Selon elle, la culture d’enseignement privilégiée par les écoles favoriserait davantage les élèves qui posent des questions à ceux qui n’en posent pas. Pour cette raison, les enseignants auraient plus de facilité à reconnaître les besoins des enfants issus de la classe moyenne que ceux des milieux défavorisés.

Mais pourquoi tous les parents n’apprennent-ils pas à leurs enfants à poser des questions? «Certains se basent souvent sur leurs propres expériences scolaires, parfois limitées, à une époque où poser des questions n’était pas nécessairement bien vu», a expliqué Mme McCrory Calarco.

«Tous les enfants peuvent réussir»

La réalité décrite par l’étude de l’Université de l’Indiana est aussi celle des salles de classe du Québec, a confirmé à La Presse le groupe Une école montréalaise pour tous, qui rassemble les commissions scolaires de la région de Montréal.

«Il faut toutefois faire attention pour ne pas tomber dans les stéréotypes et les étiquettes. Les enfants issus de milieux défavorisés ne se ressemblent pas tous. […] Aussi, à partir du moment où une direction d’école ou un enseignant considère qu’un élève n’a pas la capacité de réussir, il baisse souvent ses attentes. Il faut donc faire attention», a affirmé la coordonnatrice Sylvie Beaupré.

Son groupe organise des formations auprès de 166 écoles de Montréal. Parmi les activités offertes, la problématique de la prise de parole des enfants en classe est souvent abordée, ce qui n’est pas toujours une mince tâche.

«L’interaction en classe entre les enseignants et les élèves est un levier pour l’apprentissage. Dans nos formations, on explique qu’il faut multiplier ces moments, mais aussi les diversifier. L’enseignant peut ainsi favoriser les interactions en petits groupes ou en grand groupe. Les élèves peuvent aussi discuter et poser des questions entre eux», a expliqué Lude Pierre, responsable des ressources professionnelles à Une école montréalaise pour tous.
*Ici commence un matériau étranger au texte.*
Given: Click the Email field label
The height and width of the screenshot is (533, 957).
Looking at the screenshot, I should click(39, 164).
«C’est normal que les enfants n’arrivent pas à l’école avec le même bagage d’apprentissage. Il faut le reconnaître, mais pas le dévaloriser. […] Après que les enseignants ont multiplié les occasions d’échanges, ils reviennent en formation et nous confient avoir été étonnés de voir des enfants qui ne parlent normalement pas poser des questions», a confié Mme Pierre.
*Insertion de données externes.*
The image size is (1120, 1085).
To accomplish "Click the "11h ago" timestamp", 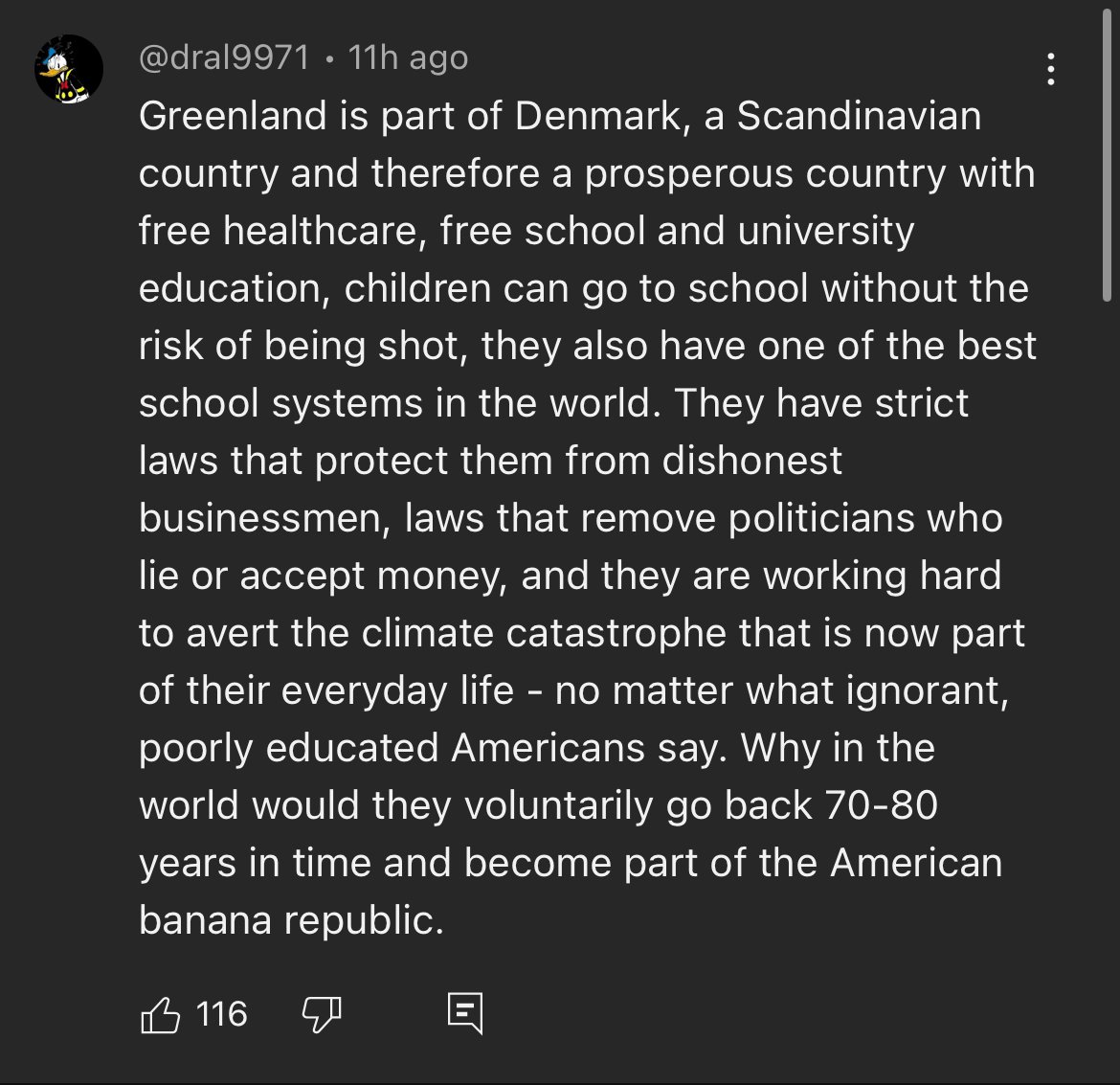I will click(409, 58).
En ce qui concerne les parents qui ont parfois une vision erronée de l’école, la clé du changement est la sensibilisation, croit-elle.

«Certains parents croient que l’école a des attentes différentes de la réalité. Il faut alors expliquer que ce n’est plus comme avant, qu’on demande aux enfants d’interagir en classe. Le danger, c’est de simplement croire que l’enfant n’est pas capable de poser des questions. [Avec différentes approches], il peut le faire», a souligné Mme Pierre.

Un défi plus grand à Montréal

Cela fait maintenant plus de 15 ans qu’un programme de soutien aux écoles montréalaises a été mis en place par le ministère de l’Éducation. Malgré les nombreuses avancées, les défis sont toujours nombreux. Encore aujourd’hui, le retard scolaire est plus marqué chez les élèves des milieux défavorisés.